Le gouvernement prévoit de fermer l'année avec 350 000 migrants régularisés pour les racines et atteindre 400 000 personnes en 2026

Le gouvernement prévoit de fermer l'année avec 350 000 migrants régularisés pour les racines et atteindre 400 000 personnes en 2026

València 17 juin (Europa Press) –

Le secrétaire d'État à la migration, Pilar Cancela, a souligné qu'avec la réforme de la réglementation des étrangers qui est entrée en vigueur en mai, le gouvernement prévoit de fermer cette année avec la régularisation de 350 000 migrants pour les racines et qu'il « dessinait une feuille de route qui ira à l'année suivante, nous atteindrons plus de 400 000 personnes ».

Cela a été indiqué mardi dans des déclarations aux médias de Valence, avant de participer à la réunion II avec des entités immigrées, accompagnées du délégué gouvernemental, Pilar Bernabé.

Cancela a souligné que le règlement des étrangers « s'adapte à la réalité de l'immigration de l'Espagne du 21e siècle », avec un regard « d'intégration et de droits de l'homme ».

Interrogé sur la possibilité de nouvelles régularisations dans la communauté Valencian, au-delà du processus extraordinaire réalisé à l'occasion du Dana, le secrétaire d'État a souligné que « l'Espagne est le seul pays de l'Union européenne qui a une figure explicite et concrète pour la régularisation de tous les jours » comme les racines. Ainsi, il a souligné que le règlement simplifie « beaucoup plus les procédures », facilite l'accès aux racines et augmente le nombre de chiffres de racines.

C'est, a-t-il souligné, « essayant de faciliter autant que possible que les personnes qui peuvent prouver les exigences pour y accéder peuvent le faire ». Cancela a indiqué que grâce au chiffre des racines, 250 000 personnes étaient régularisées en Espagne.

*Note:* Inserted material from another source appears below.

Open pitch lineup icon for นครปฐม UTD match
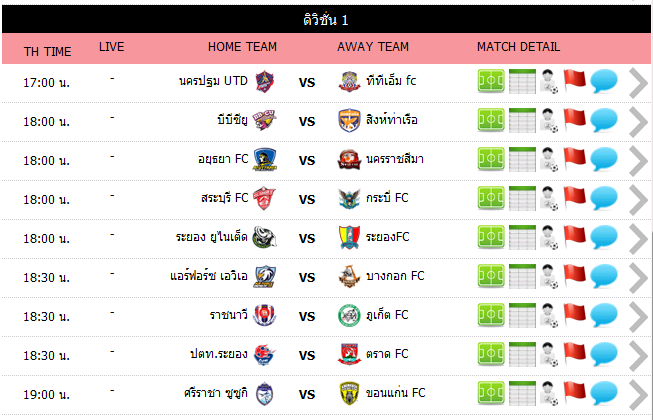This screenshot has width=653, height=420. (x=490, y=82)
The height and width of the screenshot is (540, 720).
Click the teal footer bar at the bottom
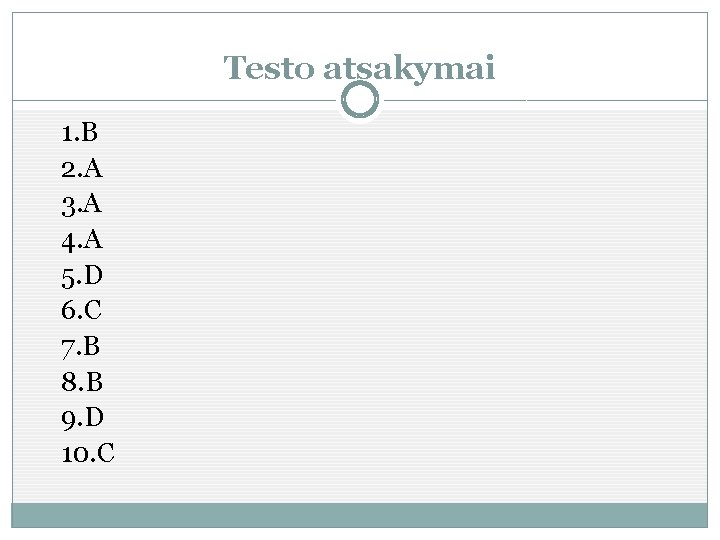(360, 515)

Rejeter les régularisations de masse

Le secrétaire d'État a opté pour des procédures individualisées « avec des garanties » et « certitude juridique », tout en notant que « le cadre de l'Union européenne nous dit que les régularisations de masse ne peuvent pas être faites en général, mais qu'il doit y avoir une procédure individuelle ».

« Je pense donc que c'est le meilleur outil qui puisse exister pour que les gens puissent accéder à la pleine citoyenneté », a-t-il défendu.

D'un autre côté, a demandé l'appel selon lequel des communautés comme la Galice et l'Andalousie présenteront devant la Cour constitutionnelle sur la distribution des mineurs mineurs, a déclaré que « les communautés autonomes, en particulier celles qui sont régies par le parti populaire, se sont déjà positionnées ». Ainsi, c'est une action « cohérente avec la position qu'ils ont marquée ».

« Si ce n'est pas le cas, nous aurions déjà modifié l'article 35 de la loi organique des extraterrestres, alors qu'il a dû voter au Congrès des députés et a voté contre », a-t-il ajouté.

Le secrétaire d'État a ajouté que le gouvernement central « fonctionne, fait des propositions ». « Nous continuons de penser que la mesure opportune est la modification de la loi organique des étrangers. N'oublions pas qu'ils sont les pouvoirs que les communautés autonomes ont et que le gouvernement d'Espagne, pour assumer ces pouvoirs, doit être activé par la loi », a-t-il ajouté.

En outre, il a affirmé que le gouvernement des îles Canaries avait toute la « collaboration et la solidarité » du gouvernement et qu'ils continuent de « rechercher des solutions » pour les mineurs non accompagnés, et a demandé, « tout d'abord, de les penser et d'eux ».